1 in 3 content theft websites expose visitors to malware

A Digital Citizens investigation has found that malware operators and content theft website owners are teaming up to target consumers – with an unexpected assist from U.S.-based tech firms. The research found that 1 in 3 content theft websites expose consumers to dangerous malware that can lead to serious issues such as ID theft, financial loss and ransomware.

And disturbingly, U.S.-based tech firms – such as hosting companies that enable websites to remain up and running – play a vital role in enabling these websites to operate. Among content theft websites analyzed that are spreading malware, two tech firms – Hawk Host and CloudFlare – were the most often used by these rogue websites.

The research, done in collaboration with RiskIQ, built on earlier research that found that malware operators and content theft website owners were collaborating to target and harm consumers. Ongoing research has found that 1 in 3 of these websites expose consumers to malware. And RiskIQ went undercover in December to scrutinize the DarkNet chat rooms where malware operators meet and negotiate prices for how to infect consumers.

“Given that our research shows that 12 million Americans are exposed to malware through content theft websites, we are approaching a cyber epidemic that poses serious concerns about the long-term security of Americans’ computers,” said Tom Galvin, Executive Director of the Digital Citizens Alliance.

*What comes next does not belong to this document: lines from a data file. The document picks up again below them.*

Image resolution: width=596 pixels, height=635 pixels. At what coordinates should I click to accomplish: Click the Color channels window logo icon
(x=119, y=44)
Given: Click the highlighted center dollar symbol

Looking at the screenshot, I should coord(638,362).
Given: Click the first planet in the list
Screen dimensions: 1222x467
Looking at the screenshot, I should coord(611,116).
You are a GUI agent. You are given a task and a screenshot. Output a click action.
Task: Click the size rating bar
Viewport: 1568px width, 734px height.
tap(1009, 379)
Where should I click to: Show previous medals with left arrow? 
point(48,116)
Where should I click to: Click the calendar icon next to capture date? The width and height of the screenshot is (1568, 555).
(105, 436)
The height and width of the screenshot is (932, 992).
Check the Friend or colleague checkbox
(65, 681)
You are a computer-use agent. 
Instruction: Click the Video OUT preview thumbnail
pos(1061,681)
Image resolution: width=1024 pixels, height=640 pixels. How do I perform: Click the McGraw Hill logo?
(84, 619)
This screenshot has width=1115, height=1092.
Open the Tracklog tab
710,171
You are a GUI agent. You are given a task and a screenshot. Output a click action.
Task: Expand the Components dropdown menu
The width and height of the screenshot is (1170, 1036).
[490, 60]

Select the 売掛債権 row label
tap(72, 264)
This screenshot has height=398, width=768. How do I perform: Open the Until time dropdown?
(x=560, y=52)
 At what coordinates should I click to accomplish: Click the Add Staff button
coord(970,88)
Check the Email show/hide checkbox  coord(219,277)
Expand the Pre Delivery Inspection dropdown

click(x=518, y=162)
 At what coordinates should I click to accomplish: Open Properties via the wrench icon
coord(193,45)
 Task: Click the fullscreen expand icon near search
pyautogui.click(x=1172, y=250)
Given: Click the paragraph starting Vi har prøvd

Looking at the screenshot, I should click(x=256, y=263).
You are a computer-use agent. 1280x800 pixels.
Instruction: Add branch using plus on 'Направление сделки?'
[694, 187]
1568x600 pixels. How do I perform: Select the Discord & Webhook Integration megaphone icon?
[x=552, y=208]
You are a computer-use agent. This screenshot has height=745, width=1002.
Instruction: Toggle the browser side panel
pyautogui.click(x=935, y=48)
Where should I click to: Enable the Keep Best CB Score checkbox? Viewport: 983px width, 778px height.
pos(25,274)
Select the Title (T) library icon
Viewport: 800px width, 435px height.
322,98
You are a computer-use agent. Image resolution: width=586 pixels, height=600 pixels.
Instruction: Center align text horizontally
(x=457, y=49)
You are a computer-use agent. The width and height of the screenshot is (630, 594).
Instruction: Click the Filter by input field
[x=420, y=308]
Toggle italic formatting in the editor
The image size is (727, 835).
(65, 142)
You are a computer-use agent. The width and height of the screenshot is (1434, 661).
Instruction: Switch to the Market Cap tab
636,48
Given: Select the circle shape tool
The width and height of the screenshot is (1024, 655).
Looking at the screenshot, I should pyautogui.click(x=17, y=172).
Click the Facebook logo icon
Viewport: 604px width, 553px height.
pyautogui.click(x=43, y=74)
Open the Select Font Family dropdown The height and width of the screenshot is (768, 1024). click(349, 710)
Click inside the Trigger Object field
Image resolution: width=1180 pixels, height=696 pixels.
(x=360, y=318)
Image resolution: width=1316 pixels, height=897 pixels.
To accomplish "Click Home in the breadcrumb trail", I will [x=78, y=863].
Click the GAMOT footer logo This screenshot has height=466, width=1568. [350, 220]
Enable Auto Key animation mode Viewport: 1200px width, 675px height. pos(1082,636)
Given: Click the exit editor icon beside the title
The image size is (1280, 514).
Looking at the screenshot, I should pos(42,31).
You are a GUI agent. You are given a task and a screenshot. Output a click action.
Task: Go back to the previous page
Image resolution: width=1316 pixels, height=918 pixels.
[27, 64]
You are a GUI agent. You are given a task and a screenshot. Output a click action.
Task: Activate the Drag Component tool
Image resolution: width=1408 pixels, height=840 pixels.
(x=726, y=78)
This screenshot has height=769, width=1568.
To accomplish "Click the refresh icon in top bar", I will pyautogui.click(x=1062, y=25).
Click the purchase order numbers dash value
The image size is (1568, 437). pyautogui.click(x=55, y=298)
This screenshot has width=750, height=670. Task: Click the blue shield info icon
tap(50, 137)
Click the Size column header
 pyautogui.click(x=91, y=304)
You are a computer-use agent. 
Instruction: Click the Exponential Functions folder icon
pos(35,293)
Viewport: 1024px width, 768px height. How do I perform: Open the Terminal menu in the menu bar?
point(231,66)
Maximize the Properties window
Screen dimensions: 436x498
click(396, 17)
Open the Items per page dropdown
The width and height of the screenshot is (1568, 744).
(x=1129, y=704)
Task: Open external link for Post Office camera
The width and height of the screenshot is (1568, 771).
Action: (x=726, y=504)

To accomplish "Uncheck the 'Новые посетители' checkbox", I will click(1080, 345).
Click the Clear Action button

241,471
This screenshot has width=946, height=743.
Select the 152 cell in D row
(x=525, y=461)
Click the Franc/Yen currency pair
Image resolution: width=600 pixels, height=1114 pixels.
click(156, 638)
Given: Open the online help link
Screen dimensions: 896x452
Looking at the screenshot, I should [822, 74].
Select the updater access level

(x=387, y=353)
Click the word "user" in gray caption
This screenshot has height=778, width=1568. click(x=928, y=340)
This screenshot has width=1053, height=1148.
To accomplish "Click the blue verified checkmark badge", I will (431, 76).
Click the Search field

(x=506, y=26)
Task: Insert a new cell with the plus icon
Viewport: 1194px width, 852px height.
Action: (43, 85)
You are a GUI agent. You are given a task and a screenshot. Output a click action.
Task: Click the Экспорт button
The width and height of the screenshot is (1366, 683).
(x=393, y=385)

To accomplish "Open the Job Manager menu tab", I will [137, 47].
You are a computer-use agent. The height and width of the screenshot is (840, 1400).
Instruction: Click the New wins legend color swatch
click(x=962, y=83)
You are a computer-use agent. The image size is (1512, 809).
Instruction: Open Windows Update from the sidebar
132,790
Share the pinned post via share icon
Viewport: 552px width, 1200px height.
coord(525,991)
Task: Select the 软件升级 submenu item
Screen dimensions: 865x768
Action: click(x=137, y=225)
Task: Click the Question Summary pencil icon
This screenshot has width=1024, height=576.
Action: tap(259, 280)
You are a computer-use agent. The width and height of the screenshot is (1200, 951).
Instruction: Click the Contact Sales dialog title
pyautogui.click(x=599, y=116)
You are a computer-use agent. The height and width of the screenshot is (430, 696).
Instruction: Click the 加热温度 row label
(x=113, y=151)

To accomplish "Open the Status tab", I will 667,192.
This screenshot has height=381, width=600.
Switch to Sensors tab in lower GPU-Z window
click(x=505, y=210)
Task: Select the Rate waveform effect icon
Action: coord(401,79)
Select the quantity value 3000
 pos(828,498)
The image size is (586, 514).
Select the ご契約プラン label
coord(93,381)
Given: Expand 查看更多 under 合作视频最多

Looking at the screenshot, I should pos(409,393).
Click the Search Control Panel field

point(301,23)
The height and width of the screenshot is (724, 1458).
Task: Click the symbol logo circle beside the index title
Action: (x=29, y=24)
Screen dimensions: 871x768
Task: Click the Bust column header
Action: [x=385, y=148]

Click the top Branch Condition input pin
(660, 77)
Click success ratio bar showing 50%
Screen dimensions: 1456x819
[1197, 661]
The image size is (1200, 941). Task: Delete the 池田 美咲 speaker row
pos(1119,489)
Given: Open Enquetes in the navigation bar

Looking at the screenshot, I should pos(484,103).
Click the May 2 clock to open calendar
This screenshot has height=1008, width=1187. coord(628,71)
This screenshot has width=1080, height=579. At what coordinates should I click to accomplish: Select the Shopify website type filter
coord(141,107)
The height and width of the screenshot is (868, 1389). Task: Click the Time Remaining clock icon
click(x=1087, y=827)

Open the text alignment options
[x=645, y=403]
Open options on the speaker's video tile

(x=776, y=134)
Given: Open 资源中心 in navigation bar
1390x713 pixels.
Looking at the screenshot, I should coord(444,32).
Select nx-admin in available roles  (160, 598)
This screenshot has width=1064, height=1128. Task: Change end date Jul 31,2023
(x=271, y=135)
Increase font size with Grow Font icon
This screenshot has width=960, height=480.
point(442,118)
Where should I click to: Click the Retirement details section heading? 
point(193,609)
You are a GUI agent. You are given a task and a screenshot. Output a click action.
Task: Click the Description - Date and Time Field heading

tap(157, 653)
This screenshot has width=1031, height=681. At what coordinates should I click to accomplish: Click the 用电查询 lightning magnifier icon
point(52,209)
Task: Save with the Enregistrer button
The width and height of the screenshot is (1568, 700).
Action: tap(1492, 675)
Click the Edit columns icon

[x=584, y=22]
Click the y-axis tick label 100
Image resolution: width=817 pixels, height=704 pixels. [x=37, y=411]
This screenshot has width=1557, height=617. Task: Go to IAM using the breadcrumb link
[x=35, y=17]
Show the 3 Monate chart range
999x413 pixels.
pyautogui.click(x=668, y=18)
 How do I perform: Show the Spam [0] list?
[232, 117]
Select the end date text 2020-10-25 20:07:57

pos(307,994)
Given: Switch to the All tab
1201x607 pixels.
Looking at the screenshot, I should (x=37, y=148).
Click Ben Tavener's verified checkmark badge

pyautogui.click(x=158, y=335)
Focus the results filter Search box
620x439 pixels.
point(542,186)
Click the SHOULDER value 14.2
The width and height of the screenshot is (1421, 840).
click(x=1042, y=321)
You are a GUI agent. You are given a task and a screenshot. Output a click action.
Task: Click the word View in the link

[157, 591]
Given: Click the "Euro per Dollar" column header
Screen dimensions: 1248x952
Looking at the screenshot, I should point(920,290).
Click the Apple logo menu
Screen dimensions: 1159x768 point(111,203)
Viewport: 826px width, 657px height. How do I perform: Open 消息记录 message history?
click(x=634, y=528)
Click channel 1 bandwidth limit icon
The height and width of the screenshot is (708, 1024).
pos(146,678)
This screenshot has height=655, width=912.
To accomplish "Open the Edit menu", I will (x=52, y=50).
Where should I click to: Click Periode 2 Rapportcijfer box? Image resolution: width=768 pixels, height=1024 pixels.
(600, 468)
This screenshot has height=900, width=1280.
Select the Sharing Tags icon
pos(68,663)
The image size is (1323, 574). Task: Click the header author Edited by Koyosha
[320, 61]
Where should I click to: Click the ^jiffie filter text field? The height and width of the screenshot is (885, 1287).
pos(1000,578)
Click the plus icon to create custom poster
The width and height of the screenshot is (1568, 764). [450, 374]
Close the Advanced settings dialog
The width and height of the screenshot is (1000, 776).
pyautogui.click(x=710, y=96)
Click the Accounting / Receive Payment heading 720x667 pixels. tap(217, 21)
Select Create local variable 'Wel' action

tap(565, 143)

“These rogue operators are using pirated movies and TV shows to lure consumers so they can infect their computers and steal their money, their identity or hold access to the computer for ransom,” said Galvin. “It’s time for government authorities – from the Federal Trade Commission to Congress to state attorneys general – to warn consumers about the risk content theft poses to their well-being.”

Checking content theft websites for malware

In this latest research, RiskIQ looked at hundreds of content theft websites and checked for malware. Here is what they found:

• Thirty percent of content theft websites exposed consumers to malware. The type of malware and technique was constantly changing. In some cases, rogue operators tricked consumers with a prompt to update a movie player or through an infected ad. In other cases, malware was downloaded simply by visiting a content theft website.
• RiskIQ has found that based on its research, 12 million Americans are exposed on a monthly basis to malware from content theft websites. RiskIQ has found that consumers are 28 times more likely to get exposed to malware on content theft websites than mainstream websites.
• Once infected, the hackers can access and steal personal and financial data. In some cases, it enables hackers to install a Remote Access Trojan, enabling criminals to gain access to the video camera on a laptop and secretly tape the activities of unknowing people, usually young girls. In some cases, these videos are then resold online on DarkNet websites (and even in some instances, are made available on the popular video website YouTube, which is owned by Google).
• Hawk Host and CloudFlare were the go-to tech firms for content theft websites spreading malware, according to the new research. Digital Citizens researchers reached out to both companies and received sharply different responses. Hawk Host reported that it conducted its own investigation, and found that the websites violated its terms of service and therefore the company suspended them. CloudFlare, in its response, said it leaves the removal of content to law enforcement. It added that in some instances if it believes that malware is spread by a customer, it will warn site visitors. But Digital Citizens to date has seen no warning on the websites found to spread malware.